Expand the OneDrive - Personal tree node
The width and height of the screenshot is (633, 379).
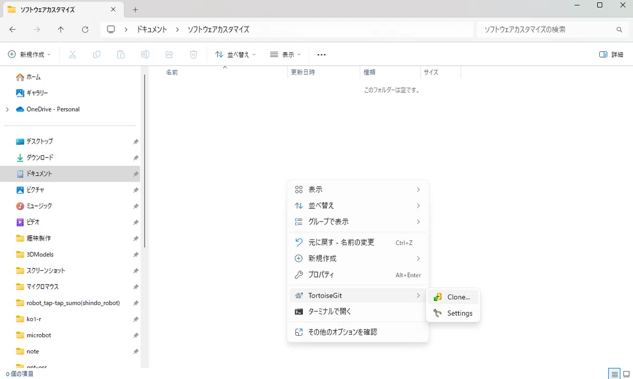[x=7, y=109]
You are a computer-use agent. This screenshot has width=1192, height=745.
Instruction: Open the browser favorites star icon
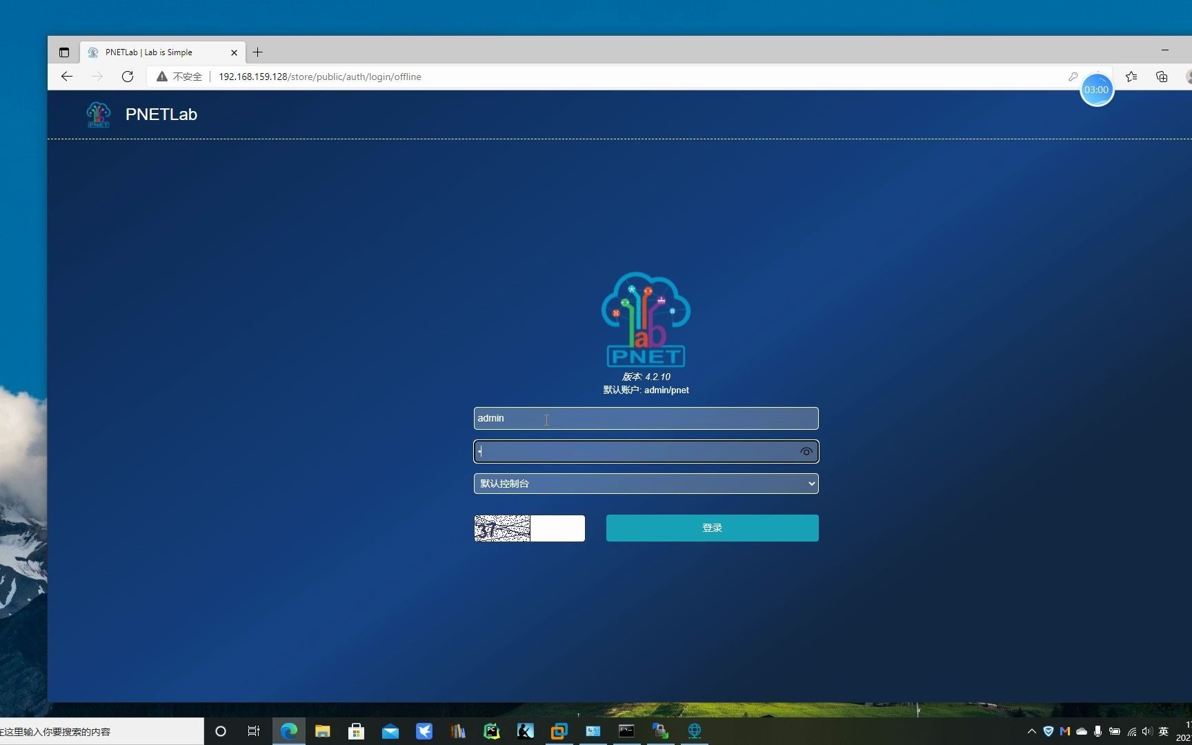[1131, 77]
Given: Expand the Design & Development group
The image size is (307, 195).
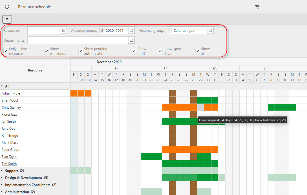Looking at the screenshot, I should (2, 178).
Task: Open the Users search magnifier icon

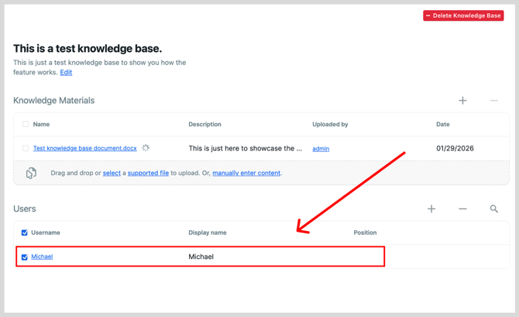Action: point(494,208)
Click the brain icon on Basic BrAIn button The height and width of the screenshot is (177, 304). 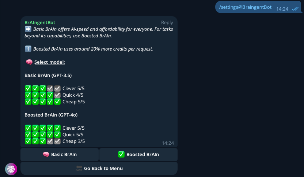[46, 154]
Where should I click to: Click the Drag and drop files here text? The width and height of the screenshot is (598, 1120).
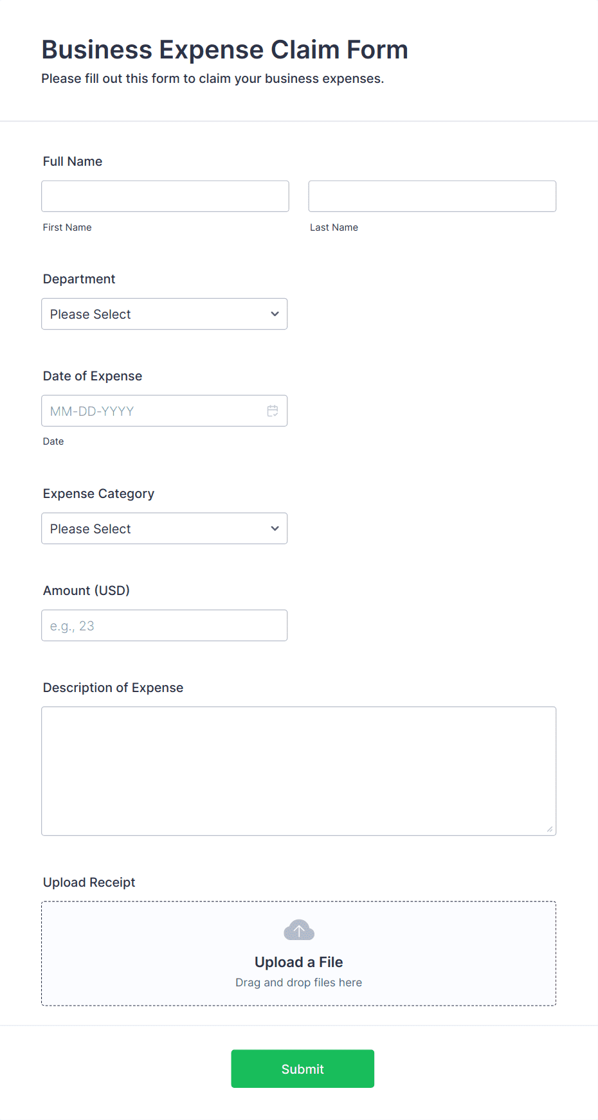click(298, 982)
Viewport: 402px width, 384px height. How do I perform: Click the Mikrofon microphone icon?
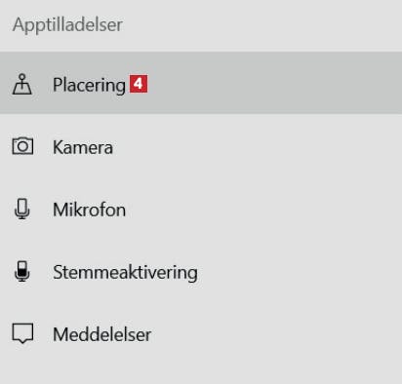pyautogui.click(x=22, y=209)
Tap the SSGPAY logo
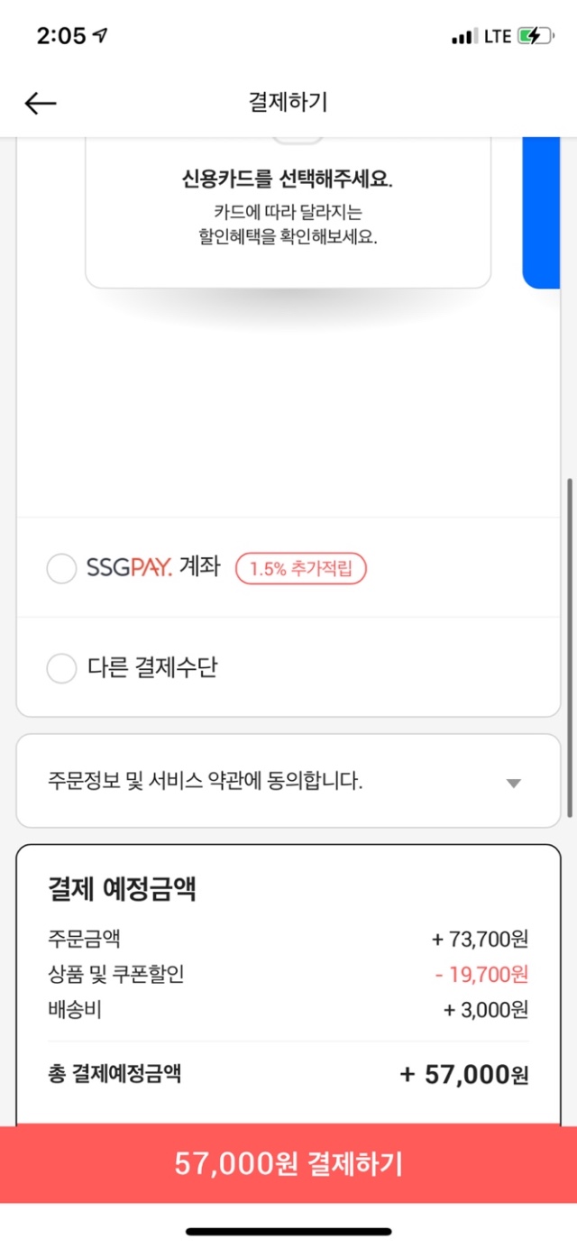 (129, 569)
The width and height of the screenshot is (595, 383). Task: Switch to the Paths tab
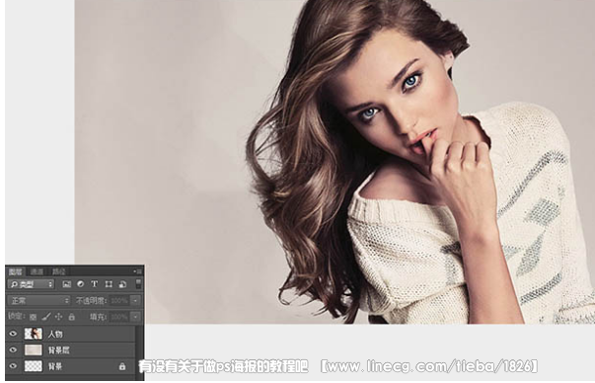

...

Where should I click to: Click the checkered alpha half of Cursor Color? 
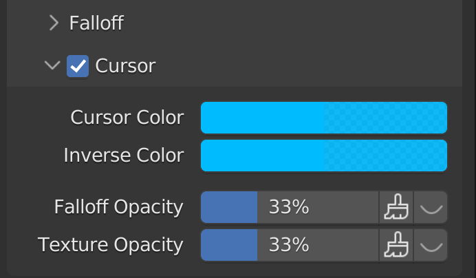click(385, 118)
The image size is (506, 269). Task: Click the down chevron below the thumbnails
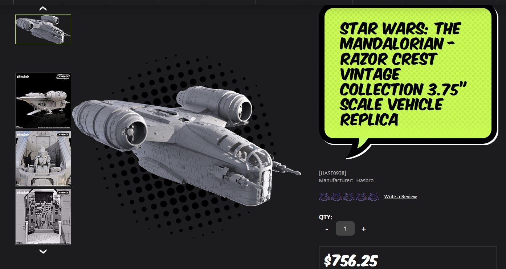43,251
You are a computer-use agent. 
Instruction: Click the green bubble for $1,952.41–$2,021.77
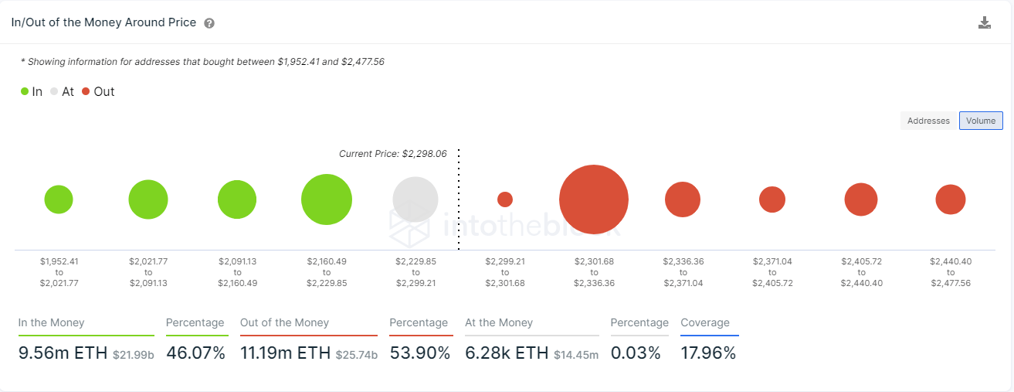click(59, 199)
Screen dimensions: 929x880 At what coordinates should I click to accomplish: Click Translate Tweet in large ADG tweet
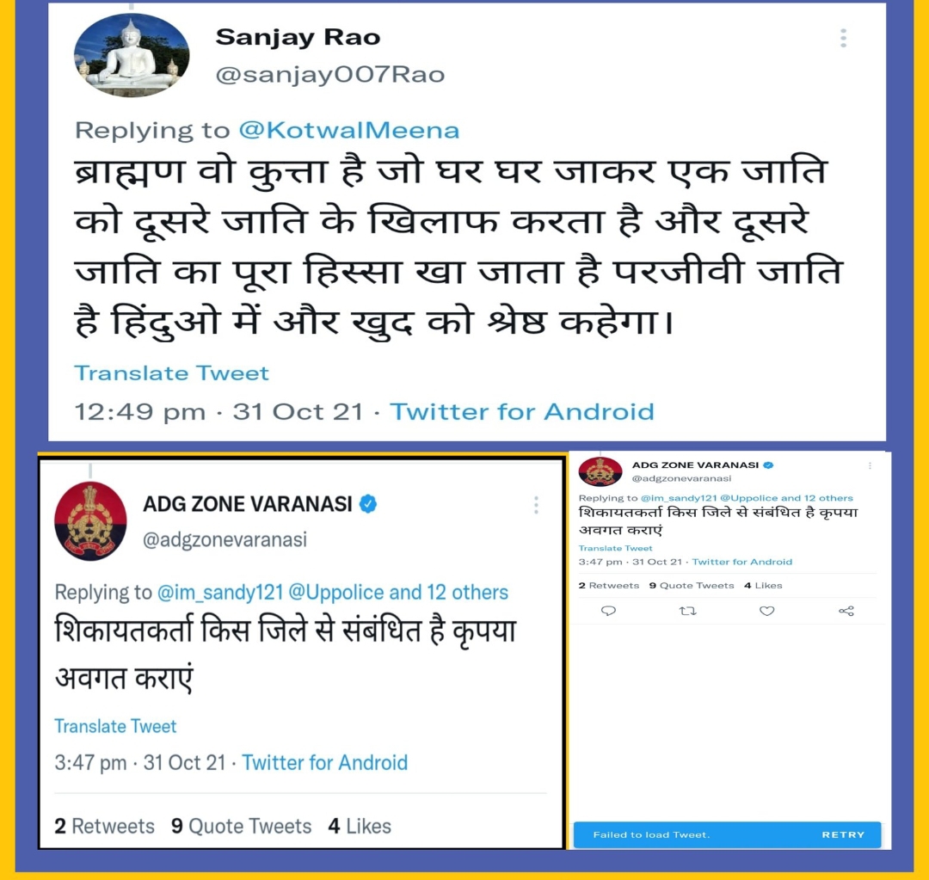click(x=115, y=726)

...

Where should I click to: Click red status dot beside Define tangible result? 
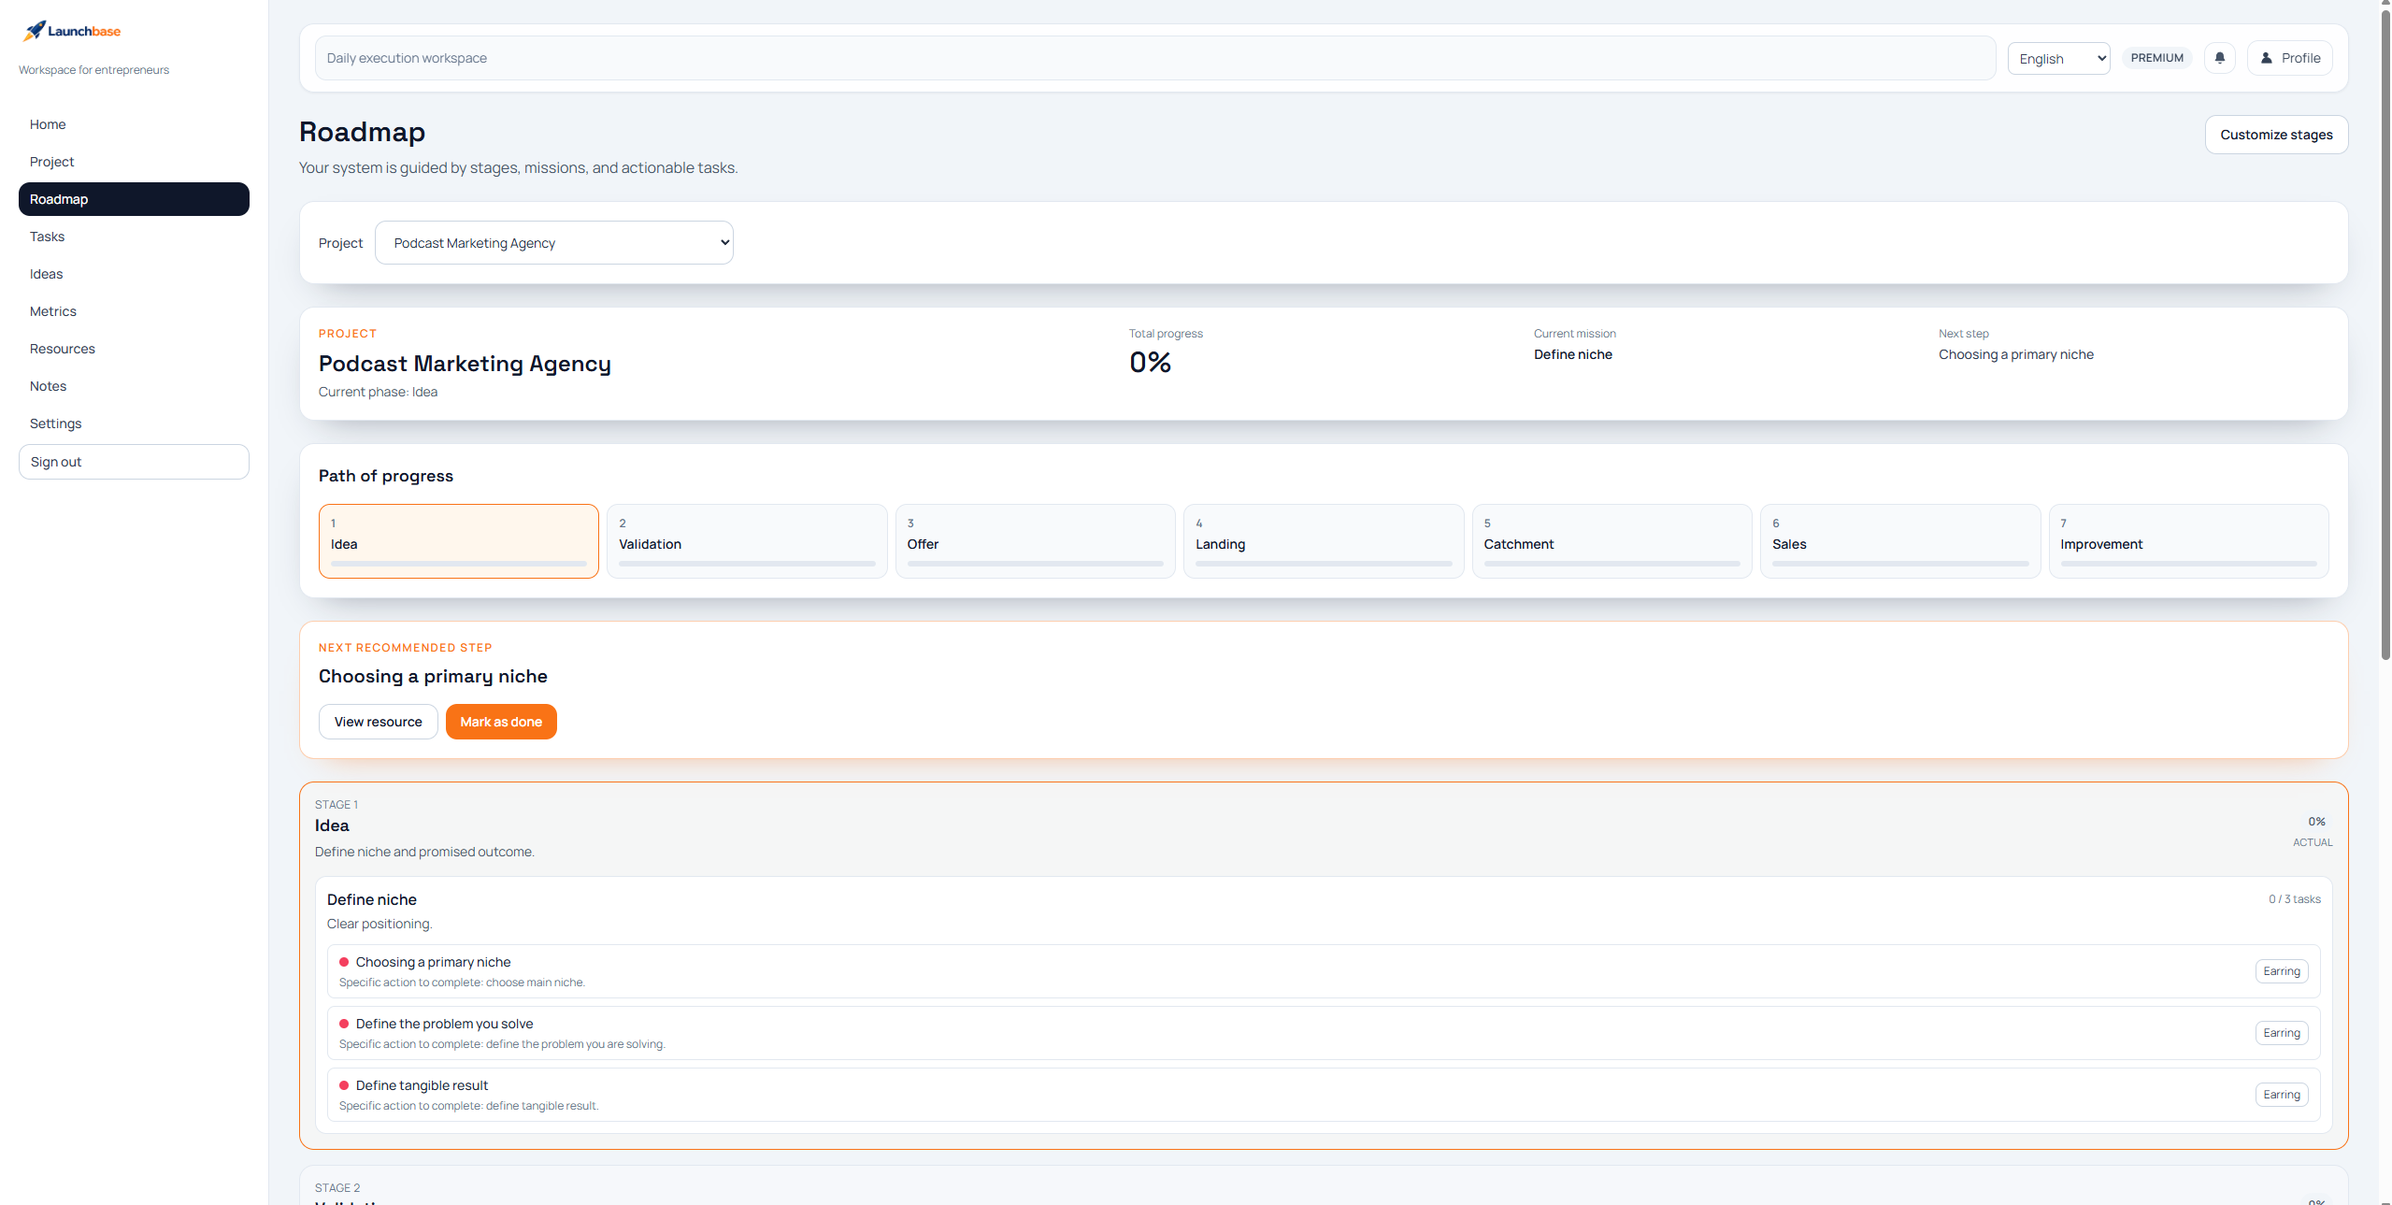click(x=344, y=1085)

OBJECTIVE => Collect every line of the rows above that contains the word "Task", copying each such line in full.

COMPLETE RESPONSE =>
Task: Open the Users search magnifier icon
The width and height of the screenshot is (595, 383). Task: Switch to the Paths tab
The image size is (506, 269). Task: Click the down chevron below the thumbnails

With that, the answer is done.